Tuesday, July 22, 2008

Autistic Children Have Rights, Too

[From 7/15/08, about recurrent stories in the media regarding the mistreatment of autistic children.]

To the editor:

The other day, a small news item reported that a four-year-old girl with autism had been thrown out of a Jackson, South Carolina, restaurant—by the police chief—for being too loud. Not for throwing a fit. Just for being a little loud.

The same thing happened a few days earlier in Edmonton, Alberta.

Then there was the story about the child with autism being removed from a commercial airliner.

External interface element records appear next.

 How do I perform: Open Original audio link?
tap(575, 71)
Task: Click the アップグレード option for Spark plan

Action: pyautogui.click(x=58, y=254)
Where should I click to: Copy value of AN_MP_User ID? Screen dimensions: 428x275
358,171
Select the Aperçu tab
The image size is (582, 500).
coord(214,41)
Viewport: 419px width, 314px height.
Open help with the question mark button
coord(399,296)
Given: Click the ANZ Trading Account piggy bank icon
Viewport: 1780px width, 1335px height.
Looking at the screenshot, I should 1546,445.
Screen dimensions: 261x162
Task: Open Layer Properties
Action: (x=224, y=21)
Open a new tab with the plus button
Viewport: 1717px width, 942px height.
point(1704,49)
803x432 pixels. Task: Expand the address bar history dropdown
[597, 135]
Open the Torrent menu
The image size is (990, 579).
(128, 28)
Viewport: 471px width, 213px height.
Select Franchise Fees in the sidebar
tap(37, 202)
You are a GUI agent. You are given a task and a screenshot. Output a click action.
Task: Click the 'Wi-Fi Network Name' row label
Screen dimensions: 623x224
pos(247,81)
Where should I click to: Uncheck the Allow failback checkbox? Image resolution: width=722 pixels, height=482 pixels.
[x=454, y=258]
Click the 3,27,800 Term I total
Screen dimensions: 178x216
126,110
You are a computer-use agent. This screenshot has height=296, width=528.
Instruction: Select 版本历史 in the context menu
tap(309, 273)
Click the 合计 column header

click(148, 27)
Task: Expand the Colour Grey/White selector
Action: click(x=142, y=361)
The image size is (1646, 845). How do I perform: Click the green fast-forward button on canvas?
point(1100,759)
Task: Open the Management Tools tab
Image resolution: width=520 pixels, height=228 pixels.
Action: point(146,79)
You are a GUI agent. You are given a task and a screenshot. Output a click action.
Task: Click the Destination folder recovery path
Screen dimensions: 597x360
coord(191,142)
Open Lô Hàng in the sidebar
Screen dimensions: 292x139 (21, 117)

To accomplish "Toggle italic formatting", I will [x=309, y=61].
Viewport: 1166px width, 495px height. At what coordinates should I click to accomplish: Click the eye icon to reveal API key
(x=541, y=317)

And let’s not forget the priest in Minnesota who filed a restraining order against an autistic boy, barring him from attending Mass. Or the kindergarten teacher in Florida who allowed her students to vote a 5-year-old autistic classmate out of his class.

If you don’t have a child with autism, or one who’s recovering from it (like I do), you probably didn’t notice these stories. Or maybe you thought, “Good. Served those bratty kids and their parents right.”

Well, raising a child with autism is tough. About 80% of families with autistic kids split up. It’s also isolating. You lose touch with many old friends. Insurance companies don’t cover most of your child’s therapies, and most doctors don’t seem to know the first thing about how to help you.

In addition to all that, when the basic institutions of society—schools, businesses, even churches—tell you that your kid isn’t wanted around, it’s like being punk-slapped over and over and over again.

Apparently, our kids are a huge problem for people who possess such delicate sensibilities that hearing a disabled child cry ruins their day.

Maybe you think it couldn’t happen to you or yours, but with revised figures of as many as 1 in 67 first-grade children currently diagnosed with autism (based on Department of Education statistics) and 1 in 6 diagnosed with some kind of developmental, learning, or behavioral disability (CDC statistics)—you’d better not be so sure.

Does our presence make you uncomfortable? Too bad. Unfortunately—tragically—there are about a million families just like mine, and more every day. We’re not going away, and we have rights too. And we have long memories. We won’t forget who treated our children well, or who hurt them or turned them away.